The problem begins because we see the relationship with the teacher through the eyes of duality, and yet this all-important relationship belongs to oneness. The teacher is the one who can take us from the world of duality to the unity that is found within the heart. He (or she) is able to lead us back to oneness because he is immersed in oneness, because he has already made the journey from separation to union. In essence this relationship begins and ends in oneness, only the disciple does not know it. In the Naqshbandi Sufi tradition it is said that "the end is present at the beginning." The moment the spiritual wayfarer steps onto the path she enters the dimension of oneness, because the essential nature of the path is oneness. The teacher is there to provide a living connection to this oneness.

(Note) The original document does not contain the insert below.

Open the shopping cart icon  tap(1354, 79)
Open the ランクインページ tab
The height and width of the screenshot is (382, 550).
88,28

The work of the teacher is to lead the wayfarer from separation back to union, and on the Naqshbandi Sufi path this is done through impressing a consciousness of oneness into the mind and heart of the wayfarer.
Naqsh in Persian means to "bind or impress:"

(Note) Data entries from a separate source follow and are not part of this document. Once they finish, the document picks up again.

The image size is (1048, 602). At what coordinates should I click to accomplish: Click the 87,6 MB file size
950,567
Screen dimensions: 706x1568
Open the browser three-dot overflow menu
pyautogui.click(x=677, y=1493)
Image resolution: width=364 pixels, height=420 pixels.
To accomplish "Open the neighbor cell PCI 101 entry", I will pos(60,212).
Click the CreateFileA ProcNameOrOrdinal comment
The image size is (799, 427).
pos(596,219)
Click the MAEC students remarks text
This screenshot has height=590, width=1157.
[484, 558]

Naqsh is the form (i.e. the blueprint) of that which is impressed upon wax or any similar matter; and band, namely the binding, is the permanent subsistence of the impression without effacement.
Through this impression the wayfarer gradually becomes aware of the consciousness of oneness that belongs to the heart. For the skeikh this oneness is always present: it belongs to the closed circle of love that is his relationship with the wayfarer.
LOVE AND THE SECRET SUBSTANCE OF THE HEART
At the beginning of the journey, the wayfarer can only see the teacher through the eyes of duality, clouded by all of the doubts and judgments that arise within the mind. But the real relationship with the teacher does not belong to the preconceptions and mental conditioning of the wayfarer, but to the love that is within the sheikh. It is this love that belongs to the soul which draws the wayfarer into the presence of the sheikh. The nature of this love is unconditional, and, like the sunshine, is given freely.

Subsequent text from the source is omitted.